In a study published in February in PLOS ONE, a multinational team reported an AI-powered system that is as accurate as trained dogs at correctly identifying cases of prostate cancer from urine samples. Massachusetts Institute of Technology research scientist Andreas Mershin, one of the study’s co-authors, wants to eventually integrate the technology into smartphones: There would be a tiny sensor in the phone with AI software running in the cloud. “We found we could repeat the training you use for dogs on the machines until we can’t tell the difference between the two,” he says.
Prostate cancer, the second most lethal cancer in men worldwide, is notoriously difficult to detect. The most widely used test, which checks for high levels of prostate-specific antigen, a protein in the blood, is prone to false-positive results and can miss 15 percent of cancers. Trained dogs, on the other hand, were able to identify patients with prostate cancer from urine samples more than 96 percent of the time in a 2015 study published in the Journal of Urology.
Yet dogs can get bored and tired, so researchers want to develop an artificial system that works more consistently. The quandary is that no one knows exactly what the dogs are smelling.
Living cells produce a bouquet of chemicals that emanate from the skin, blood, urine and breath. Artificial noses, including the “Nano Nose” that Mershin and one of his colleagues developed, can already detect those chemicals at the same parts-per-billion concentration as dogs. But a single compound or even a group of compounds does not necessarily signify the presence of cancer. Instead dogs recognize samples that are positive or negative for cancer by identifying complex patterns in the chemical mix. “Knowing what something smells of is not knowing what it is made of,” Mershin says. “[The dogs are] not picking up on a single molecule or bunch of molecules. They respond to a certain feeling. The signature on which we train them exists in a perceptual space.” In other words, it exists in the brain.
The team added to the chemical sensing an artificial neural network—a type of AI algorithm that can learn from looking at examples how to identify faces, for instance. Claire Guest, CEO of the U.K. organization Medical Detection Dogs, and her team first trained a Labrador retriever and a wirehaired vizsla to identify urine samples from prostate-cancer-positive and negative patients. Then they trained the neural network to imitate the dogs.
As part of this second step, the team ran each sample through gas chromatography–mass spectrometry, a chemical analysis technique that gives a molecular-level breakdown of compounds. The raw data was fed to the AI, which, after training, was able to spot positive cases 71 percent of the time and negative ones 70 to 76 percent of the time—an accuracy roughly equivalent to the dogs’. The AI zeroed in on the key data features and patterns linked with the dogs’ diagnoses, says study co-author and AI expert Stephen Thaler, president and CEO of the company Imagination Engines. “You show a network examples of healthy urine chromatographs, and it forms a model of normalcy,” he says. “Then when you pass a pathological sample input, it shows you where the anomalies are.”
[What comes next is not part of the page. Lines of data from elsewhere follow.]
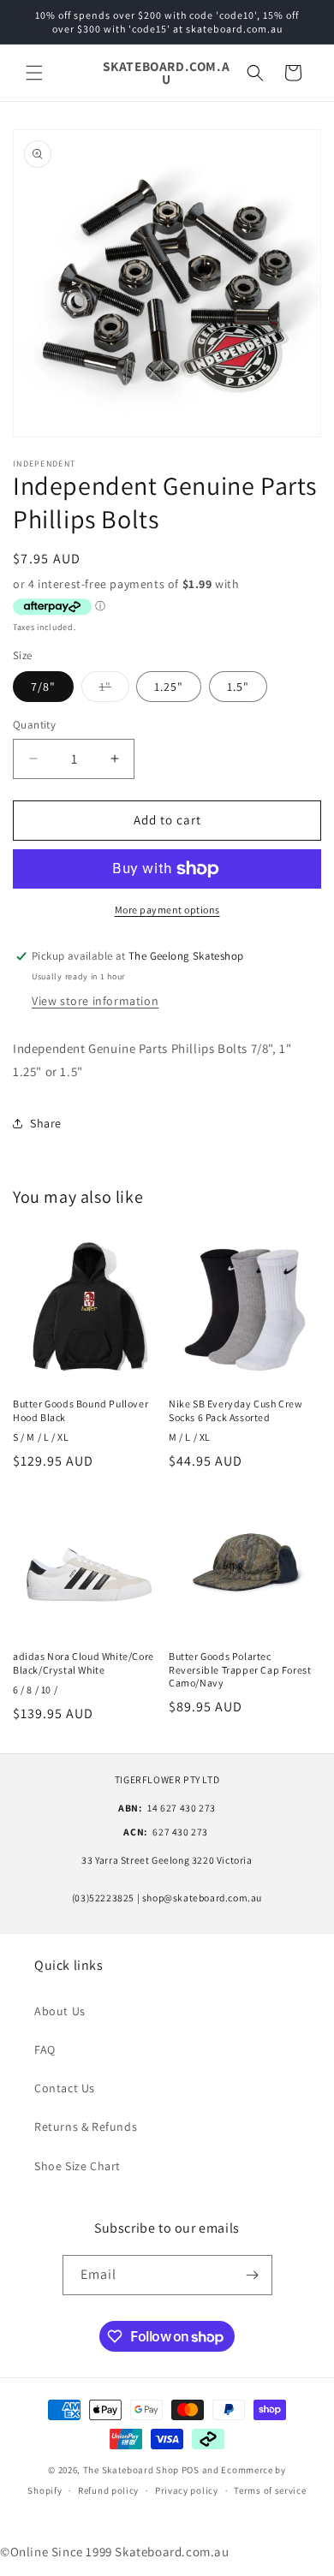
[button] (34, 73)
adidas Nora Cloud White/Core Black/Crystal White (83, 1663)
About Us (60, 2011)
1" (114, 690)
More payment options (167, 909)
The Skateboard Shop (131, 2470)
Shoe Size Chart (77, 2166)
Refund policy (108, 2490)
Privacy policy (186, 2490)
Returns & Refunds (85, 2126)
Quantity (34, 724)
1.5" (238, 686)
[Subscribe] (252, 2275)
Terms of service (270, 2490)
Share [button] (46, 1123)
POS (191, 2470)
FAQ (45, 2049)
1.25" (168, 686)
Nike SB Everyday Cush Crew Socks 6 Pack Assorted (236, 1410)
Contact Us (64, 2088)
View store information (95, 1000)
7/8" (43, 686)
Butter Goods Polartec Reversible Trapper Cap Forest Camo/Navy (240, 1669)
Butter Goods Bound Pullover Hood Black (80, 1410)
This is a great first step toward revealing the method dogs are using to detect cancer, says Hiroaki Matsunami, a professor of molecular genetics and microbiology at Duke University, who was not involved in the study. “As scientists, we want to explain the phenomenon,” he says. “This approach makes the black box less obscure.” But if the goal is to diagnose prostate cancer, the accuracy is still pretty low, he notes.
The low accuracy of the AI system, which is only as good as the dogs’, stems from the small number of samples that were used to train the animals, Guest says. But as the 2015 Journal of Urology study showed, dogs can be trained to reach more than 96 percent accuracy, Mershin says, and the AI can be trained to reach that same rate. “Wherever you can get the dogs, we can get the devices.”
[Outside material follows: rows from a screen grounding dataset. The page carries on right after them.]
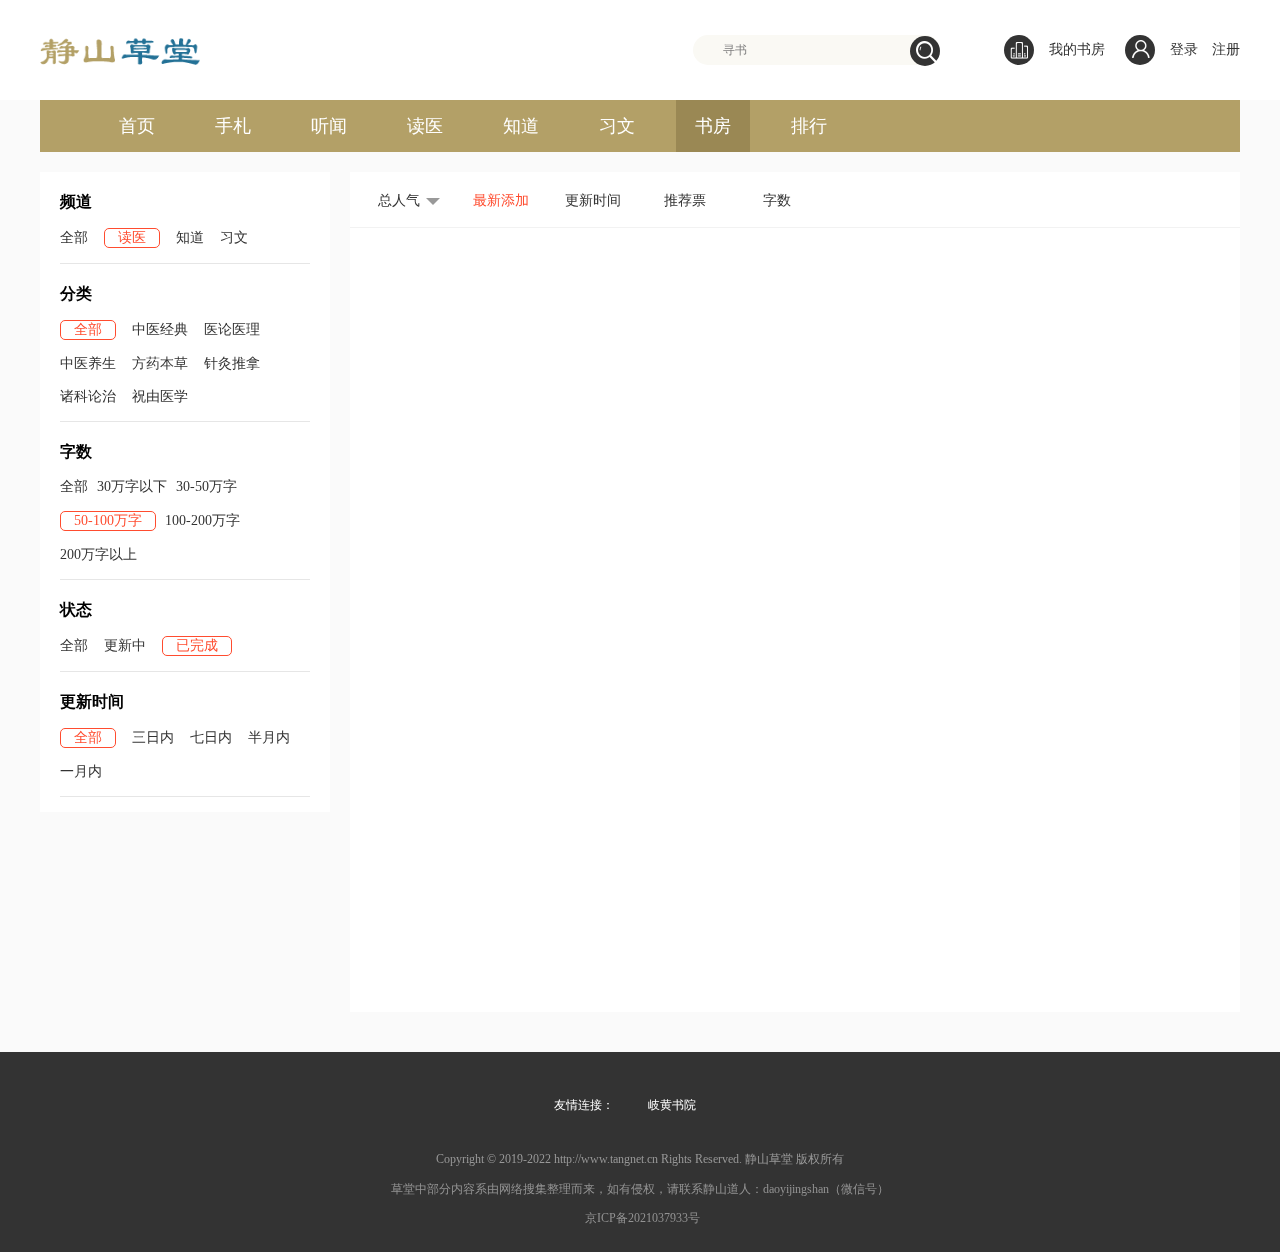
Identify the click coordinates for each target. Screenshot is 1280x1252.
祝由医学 (160, 396)
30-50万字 (206, 486)
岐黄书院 (672, 1105)
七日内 (211, 737)
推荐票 (685, 200)
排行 (809, 126)
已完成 (197, 645)
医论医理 (232, 329)
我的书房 (1077, 49)
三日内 (153, 737)
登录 (1184, 49)
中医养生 (88, 363)
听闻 (329, 126)
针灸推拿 (232, 363)
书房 (713, 126)
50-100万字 (108, 520)
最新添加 (501, 200)
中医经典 (160, 329)
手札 (233, 126)
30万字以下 (132, 486)
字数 (777, 200)
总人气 (399, 200)
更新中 (125, 645)
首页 (137, 126)
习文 (617, 126)
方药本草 (160, 363)
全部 (74, 237)
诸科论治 (88, 396)
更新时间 (593, 200)
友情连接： (584, 1105)
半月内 (269, 737)
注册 (1226, 49)
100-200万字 (202, 520)
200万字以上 (98, 554)
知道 (521, 126)
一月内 (81, 771)
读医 (425, 126)
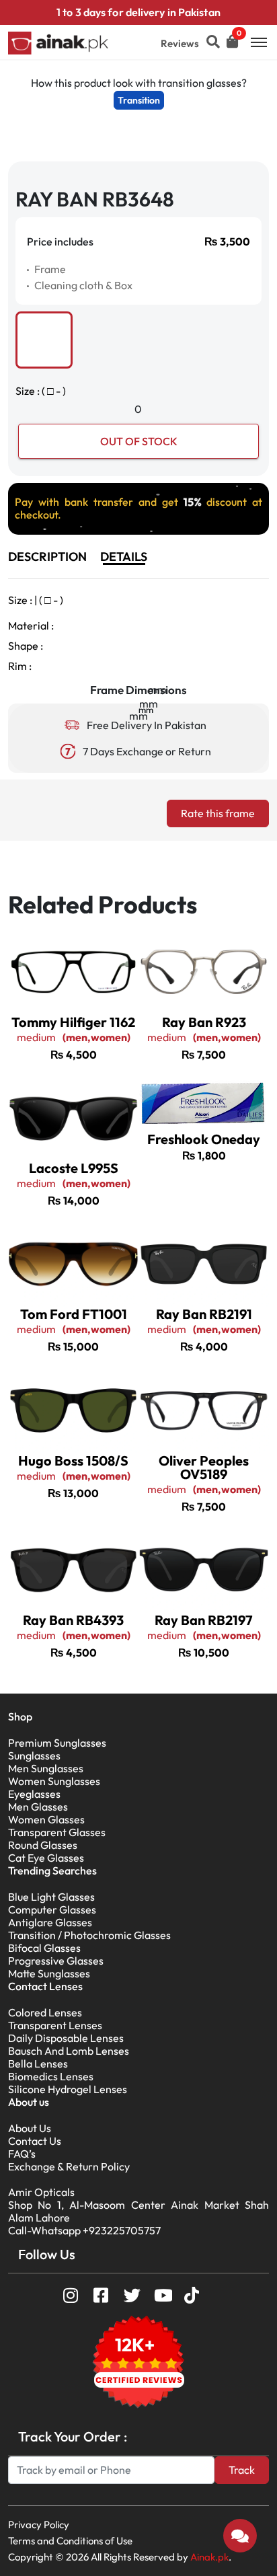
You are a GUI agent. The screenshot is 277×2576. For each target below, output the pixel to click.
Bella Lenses (38, 2063)
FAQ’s (22, 2153)
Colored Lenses (45, 2012)
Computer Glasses (52, 1909)
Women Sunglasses (54, 1781)
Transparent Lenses (55, 2025)
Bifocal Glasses (44, 1948)
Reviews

By devices, he means the Nano Nose sensor made in his lab, which uses olfactory proteins that help humans and rodents smell by binding to odor molecules. Mershin plans to train the AI algorithm using data from the Nano Nose, which is currently one third the size of an iPhone 10 and could be shrunk further to be integrated into smartphones. “The algorithm is agnostic to the data you feed it,” he says, so it should be able to detect any disease dogs can.
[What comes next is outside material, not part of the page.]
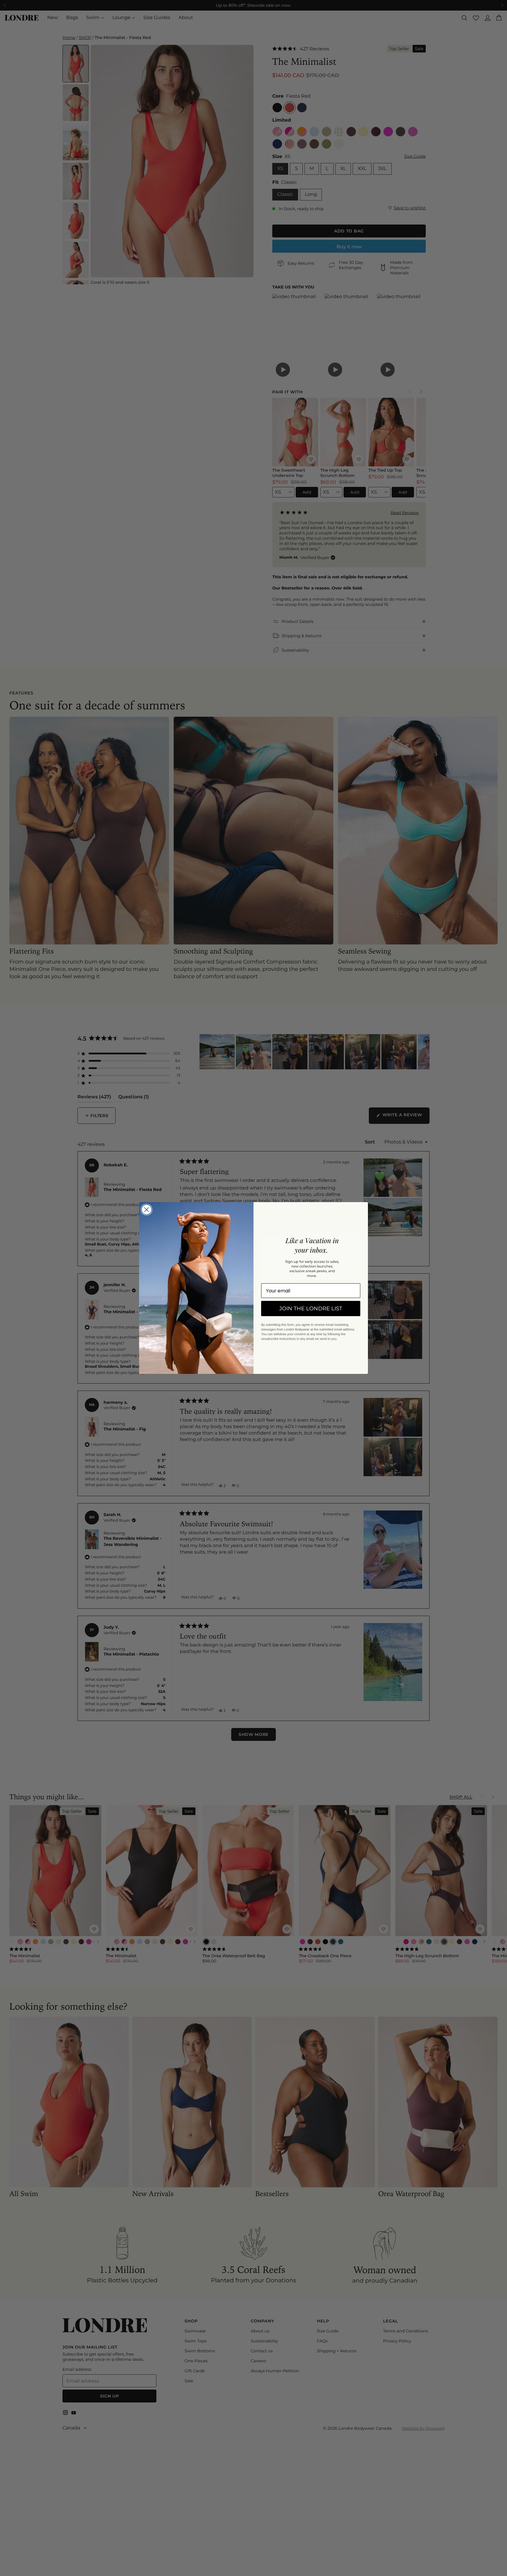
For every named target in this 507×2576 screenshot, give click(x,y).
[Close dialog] (146, 1209)
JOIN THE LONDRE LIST (310, 1308)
Those diseases might include COVID-19. Early small-scale efforts suggest that dogs can be trained to sniff out COVID infections. “There seems to be evidence that COVID patients might emit ammonia at trace levels that dogs could be sniffing,” says Otto Gregory, a University of Rhode Island chemical engineering professor who has developed extremely sensitive explosive-detecting electronic noses. Gregory, who was not involved in the study, and his team are now adapting the sensors to detect traces of ammonia in breath, which could change at the parts-per-billion level. It would be appealing, he says, to combine this chemical detection technique with AI-based pattern recognition to identify disease as well as our four-legged friends can.